The Joplin Globe, Joplin, MO

Opinion

December 3, 2012

Kevin Wilson, guest columnist: Get to know government-authorized acronyms

NEOSHO, Mo. — What the heck does CID, TDD, TIF and EIEIO mean and why should you care? Well, CID stands for Community Improvement District, TDD is a Transportation Development District, TIF is a Tax Increment Financing district and EIEIO is the refrain from “Old McDonald Had a Farm.”

The first three have been reported on prominently in the news for the past several months, and the last one I just threw in to see if you were paying attention.

Why should you care about any of these? For one thing, they can have a huge impact on economic development, and for another, they have become a political hot potato in the cities of Neosho and Joplin. The intention of my column is not to make a judgment on the value of these programs or to take sides in any controversy that stems from their proposed usage. My purpose in writing this column is merely to inform you as to what they are, so you can follow the discussions and come to your own conclusions as to their benefit.

All three of these programs fall under the guidance and direction of the Missouri Department of Economic Development and are used throughout the state. I used the DED website to do the research on each of these programs, so if you want additional information and have access to a computer you can go to www.ded.mo.gov.

A CID may be either a political subdivision or a not-for-profit corporation, and is organized by the property owners themselves for the purpose of financing public-use amenities. A CID is a legal entity all its own, but it has to be created by ordinance of the municipality where it is located.

The website lists several physical projects and public services that can be funded from the CID, which includes what you would normally see in a community — convention centers, parks, street improvements, parking lots, bus services and a whole lot more. Funding for the CID can be through fees and charges to use the property or services or, if organized as a political subdivision, through property and sales taxes.

A TDD is created to develop, improve, maintain or operate projects related to transportation needs within the area of the district. A TDD is created by a request petition filed in the circuit court of any county that has any portion of the proposed TDD. Projects may include streets, roads, bridges, stoplights and almost anything you can think of — even an airport, if it has to do with transportation.

Transportation districts are funded through special assessments or taxes (property or sales) within the district and/or tolls, and fees for the use of the project. If the project is not part of the Missouri highway system, then a local transportation authority becomes the owner of the project. A local transportation authority can be any public authority or political subdivision having jurisdiction over the transportation system in which the TDD is located.

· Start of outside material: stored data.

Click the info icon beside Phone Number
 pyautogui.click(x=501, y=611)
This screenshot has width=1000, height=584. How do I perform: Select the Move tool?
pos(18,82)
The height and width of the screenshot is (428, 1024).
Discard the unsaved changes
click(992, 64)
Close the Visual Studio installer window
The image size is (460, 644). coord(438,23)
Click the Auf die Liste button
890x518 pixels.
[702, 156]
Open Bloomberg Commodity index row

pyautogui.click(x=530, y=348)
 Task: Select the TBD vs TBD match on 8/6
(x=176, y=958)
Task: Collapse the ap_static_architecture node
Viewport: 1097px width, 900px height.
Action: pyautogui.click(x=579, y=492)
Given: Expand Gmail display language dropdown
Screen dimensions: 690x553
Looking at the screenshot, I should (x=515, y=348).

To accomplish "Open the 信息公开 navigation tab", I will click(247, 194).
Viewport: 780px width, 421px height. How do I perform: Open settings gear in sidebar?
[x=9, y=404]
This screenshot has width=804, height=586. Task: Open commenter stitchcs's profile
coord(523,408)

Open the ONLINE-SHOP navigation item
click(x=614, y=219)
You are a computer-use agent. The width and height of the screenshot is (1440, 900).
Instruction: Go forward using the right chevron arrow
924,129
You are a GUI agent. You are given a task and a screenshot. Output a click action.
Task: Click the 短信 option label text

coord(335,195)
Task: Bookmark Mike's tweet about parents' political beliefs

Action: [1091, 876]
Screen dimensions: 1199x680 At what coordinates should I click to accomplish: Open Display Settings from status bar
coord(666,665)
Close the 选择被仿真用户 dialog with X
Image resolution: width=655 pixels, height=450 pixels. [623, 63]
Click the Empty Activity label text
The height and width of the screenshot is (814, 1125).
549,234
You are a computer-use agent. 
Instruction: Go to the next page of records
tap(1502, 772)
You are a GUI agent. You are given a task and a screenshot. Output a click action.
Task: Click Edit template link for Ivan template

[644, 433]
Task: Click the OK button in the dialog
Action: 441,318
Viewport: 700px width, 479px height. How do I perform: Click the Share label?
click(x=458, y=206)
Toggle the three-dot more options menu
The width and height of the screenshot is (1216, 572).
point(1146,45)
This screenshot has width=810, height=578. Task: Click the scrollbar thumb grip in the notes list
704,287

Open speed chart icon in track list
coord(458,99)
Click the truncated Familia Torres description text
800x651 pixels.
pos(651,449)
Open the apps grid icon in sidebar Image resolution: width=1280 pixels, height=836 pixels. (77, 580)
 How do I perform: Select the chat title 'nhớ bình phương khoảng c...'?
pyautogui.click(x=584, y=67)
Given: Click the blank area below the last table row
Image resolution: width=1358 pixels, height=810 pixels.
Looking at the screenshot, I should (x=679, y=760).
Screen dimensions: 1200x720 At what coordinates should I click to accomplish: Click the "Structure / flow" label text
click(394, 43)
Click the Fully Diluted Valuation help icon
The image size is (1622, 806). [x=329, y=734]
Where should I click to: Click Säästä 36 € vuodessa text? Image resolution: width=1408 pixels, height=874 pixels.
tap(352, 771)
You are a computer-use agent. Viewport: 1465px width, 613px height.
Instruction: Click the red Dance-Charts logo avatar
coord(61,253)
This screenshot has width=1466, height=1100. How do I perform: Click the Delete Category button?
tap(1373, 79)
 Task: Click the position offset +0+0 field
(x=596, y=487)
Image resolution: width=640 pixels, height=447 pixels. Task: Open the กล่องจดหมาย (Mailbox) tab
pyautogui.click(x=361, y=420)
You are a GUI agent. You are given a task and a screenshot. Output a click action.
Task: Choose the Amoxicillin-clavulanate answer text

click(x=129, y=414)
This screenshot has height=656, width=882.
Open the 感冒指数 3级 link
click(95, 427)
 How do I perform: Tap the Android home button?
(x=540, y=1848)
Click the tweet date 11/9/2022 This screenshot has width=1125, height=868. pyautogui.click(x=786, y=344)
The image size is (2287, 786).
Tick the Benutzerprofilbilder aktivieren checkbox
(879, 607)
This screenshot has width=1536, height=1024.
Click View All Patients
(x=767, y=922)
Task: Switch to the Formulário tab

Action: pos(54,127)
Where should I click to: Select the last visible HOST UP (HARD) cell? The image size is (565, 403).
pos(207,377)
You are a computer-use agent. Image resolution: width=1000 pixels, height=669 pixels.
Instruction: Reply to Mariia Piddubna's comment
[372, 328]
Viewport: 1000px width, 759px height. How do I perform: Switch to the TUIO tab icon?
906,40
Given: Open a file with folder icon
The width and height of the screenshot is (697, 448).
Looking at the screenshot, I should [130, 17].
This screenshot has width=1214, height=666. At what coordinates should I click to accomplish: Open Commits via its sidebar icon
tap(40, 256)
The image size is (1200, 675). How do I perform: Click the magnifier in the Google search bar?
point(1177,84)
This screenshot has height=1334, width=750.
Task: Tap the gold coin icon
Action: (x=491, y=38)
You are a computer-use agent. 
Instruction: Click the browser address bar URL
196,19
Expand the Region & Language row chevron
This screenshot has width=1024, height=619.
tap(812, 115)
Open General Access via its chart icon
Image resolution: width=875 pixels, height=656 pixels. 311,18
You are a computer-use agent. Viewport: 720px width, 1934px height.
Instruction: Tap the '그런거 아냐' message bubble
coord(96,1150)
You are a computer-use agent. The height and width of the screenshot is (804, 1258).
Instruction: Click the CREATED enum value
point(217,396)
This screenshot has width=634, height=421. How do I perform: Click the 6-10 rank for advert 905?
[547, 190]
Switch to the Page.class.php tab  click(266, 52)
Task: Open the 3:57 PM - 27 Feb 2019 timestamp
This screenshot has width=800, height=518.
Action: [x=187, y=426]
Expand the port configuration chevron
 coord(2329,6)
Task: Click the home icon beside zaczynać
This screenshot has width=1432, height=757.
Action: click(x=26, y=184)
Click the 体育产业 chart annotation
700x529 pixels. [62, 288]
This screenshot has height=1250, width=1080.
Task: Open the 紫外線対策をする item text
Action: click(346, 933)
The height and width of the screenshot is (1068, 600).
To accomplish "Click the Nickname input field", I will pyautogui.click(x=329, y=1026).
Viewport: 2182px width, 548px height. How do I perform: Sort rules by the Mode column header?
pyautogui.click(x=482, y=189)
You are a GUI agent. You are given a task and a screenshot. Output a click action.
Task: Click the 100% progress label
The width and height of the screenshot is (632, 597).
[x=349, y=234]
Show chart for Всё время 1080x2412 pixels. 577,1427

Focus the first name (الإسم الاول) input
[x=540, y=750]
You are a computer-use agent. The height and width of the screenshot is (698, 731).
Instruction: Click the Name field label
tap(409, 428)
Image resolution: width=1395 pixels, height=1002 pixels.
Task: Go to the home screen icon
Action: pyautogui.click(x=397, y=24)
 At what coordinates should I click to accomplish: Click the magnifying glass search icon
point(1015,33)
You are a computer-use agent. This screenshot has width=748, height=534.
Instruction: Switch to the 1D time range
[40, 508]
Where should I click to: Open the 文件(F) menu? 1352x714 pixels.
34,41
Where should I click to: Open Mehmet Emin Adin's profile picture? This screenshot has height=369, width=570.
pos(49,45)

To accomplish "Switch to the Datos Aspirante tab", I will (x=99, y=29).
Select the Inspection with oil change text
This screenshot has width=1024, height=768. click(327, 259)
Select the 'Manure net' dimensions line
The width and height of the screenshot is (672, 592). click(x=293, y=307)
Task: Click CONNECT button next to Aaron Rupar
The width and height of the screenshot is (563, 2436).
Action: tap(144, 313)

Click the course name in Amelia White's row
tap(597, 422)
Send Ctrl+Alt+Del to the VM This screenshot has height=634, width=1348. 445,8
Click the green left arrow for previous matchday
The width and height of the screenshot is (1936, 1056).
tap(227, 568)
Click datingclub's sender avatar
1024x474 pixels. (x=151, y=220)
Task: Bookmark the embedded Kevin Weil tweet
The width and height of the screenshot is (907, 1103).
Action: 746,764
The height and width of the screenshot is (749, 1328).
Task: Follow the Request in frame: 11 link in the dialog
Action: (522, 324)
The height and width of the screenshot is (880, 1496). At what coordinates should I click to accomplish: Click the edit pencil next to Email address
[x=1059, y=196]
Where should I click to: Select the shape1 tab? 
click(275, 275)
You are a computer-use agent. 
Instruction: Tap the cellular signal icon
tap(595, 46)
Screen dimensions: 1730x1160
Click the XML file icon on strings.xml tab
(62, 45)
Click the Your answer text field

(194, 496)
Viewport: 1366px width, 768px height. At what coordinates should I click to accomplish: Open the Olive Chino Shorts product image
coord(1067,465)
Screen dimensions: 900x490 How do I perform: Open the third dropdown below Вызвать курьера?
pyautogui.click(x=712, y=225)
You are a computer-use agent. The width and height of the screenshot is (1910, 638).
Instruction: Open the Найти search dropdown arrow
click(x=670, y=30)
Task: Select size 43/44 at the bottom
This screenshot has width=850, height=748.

A TIF district uses a portion of local property and sales taxes to help fund the redevelopment of certain areas in a community. The areas must contain property designated as “blighted,” “conservation” or an “economic development” area, or any combination thereof. TIFs have to be established by the governing body of a municipality, which is defined in state statutes as an incorporated city, town, village or county. Revenue from the TIF may be used to pay certain costs associated with a redevelopment project, including professional fees, land acquisition, rehabilitating/repairing existing buildings, etc.

The first two programs (CIDs and TDDs) are usually funded with additional revenues, while TIFs take existing taxes and use it toward redevelopment. The thought here is that the redevelopment will result in additional revenue to replace, and hopefully increase, the tax dollars that are spent on projects within the TIF. In the case of a TIF district, publicly supported entities such as school districts can be adversely affected by the loss of operating dollars while the TIF is in effect (up to 23 years).

I almost have a headache from trying to sort through this alphabet soup of government-authorized community financing programs. I know I haven’t provided you with a great depth of information, but I hope I have given you enough knowledge to be able to have an understanding of what is being discussed in the media and in your city hall.

Kevin Wilson lives in Neosho. He is a former Missouri legislator.